# TASK PROMPT
A faithful transcription of all the data, images excluded, is the required answer.

# RECORDED INFORMATION
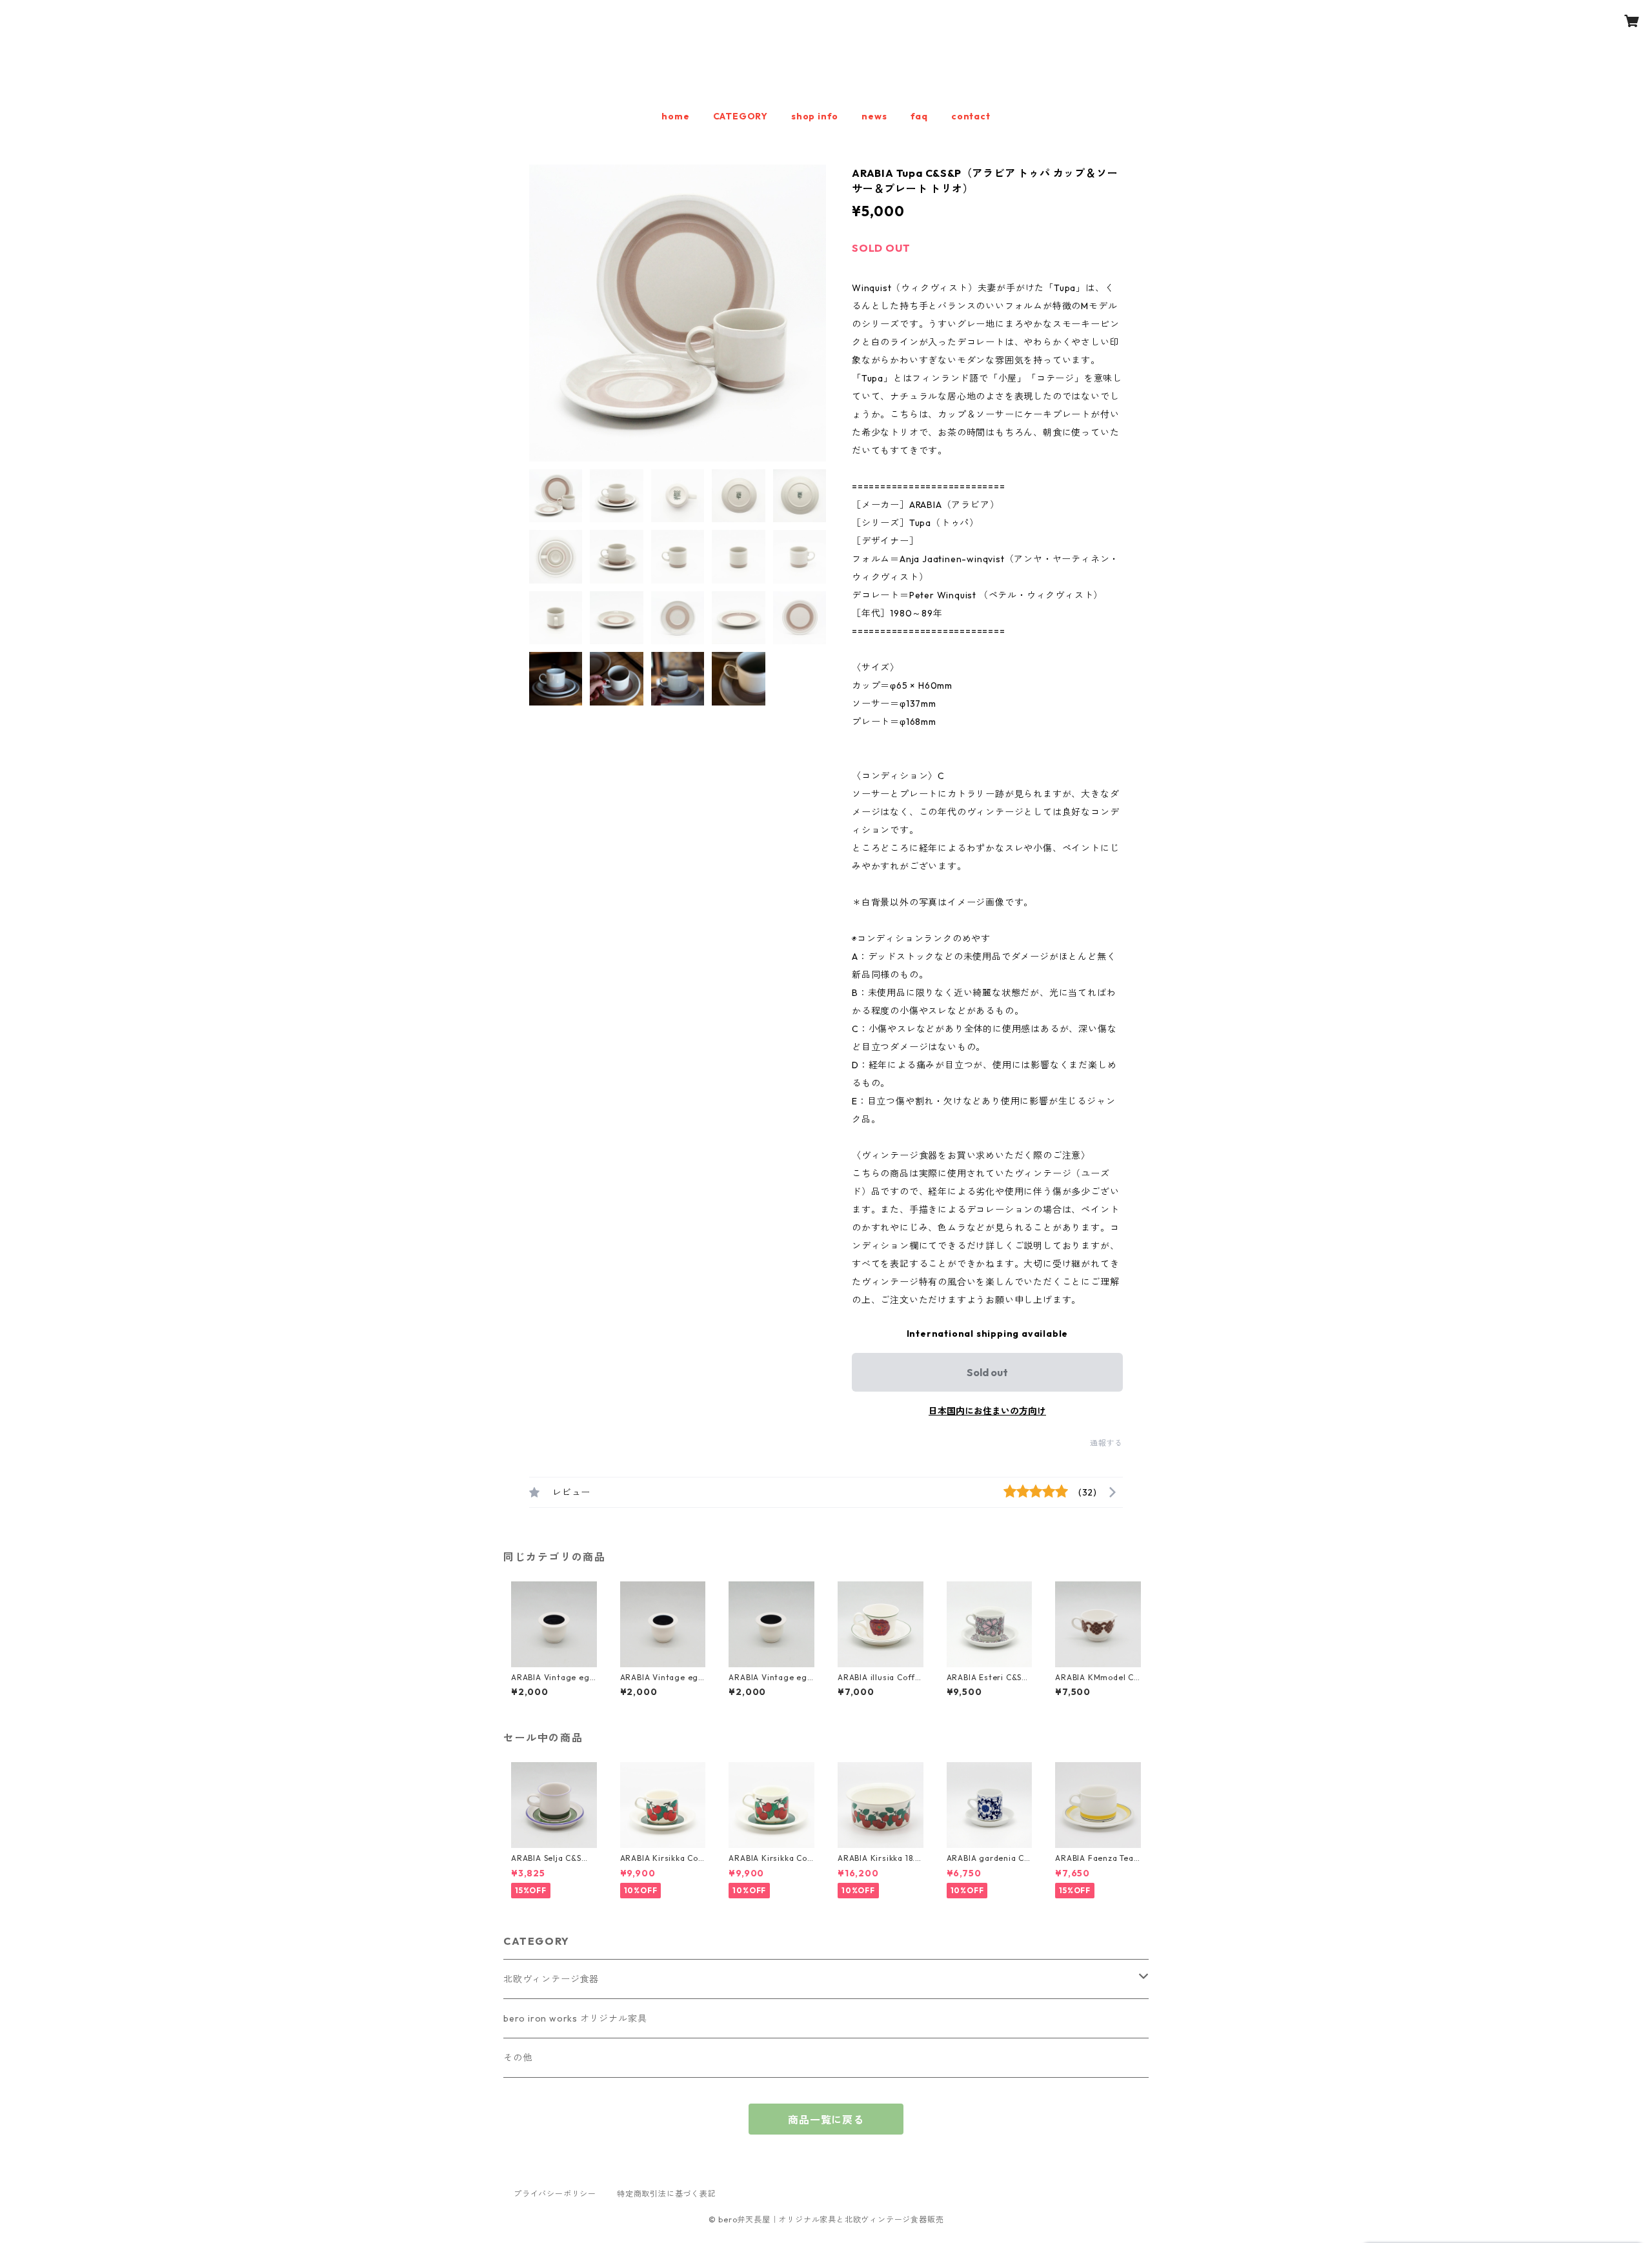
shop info (814, 116)
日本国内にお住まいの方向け (987, 1411)
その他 (517, 2058)
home (675, 116)
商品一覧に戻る (826, 2119)
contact (971, 116)
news (874, 116)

# ANSWER TO THIS EXERCISE
shop info (814, 116)
日本国内にお住まいの方向け (987, 1411)
その他 (517, 2058)
home (675, 116)
商品一覧に戻る (826, 2119)
contact (971, 116)
news (874, 116)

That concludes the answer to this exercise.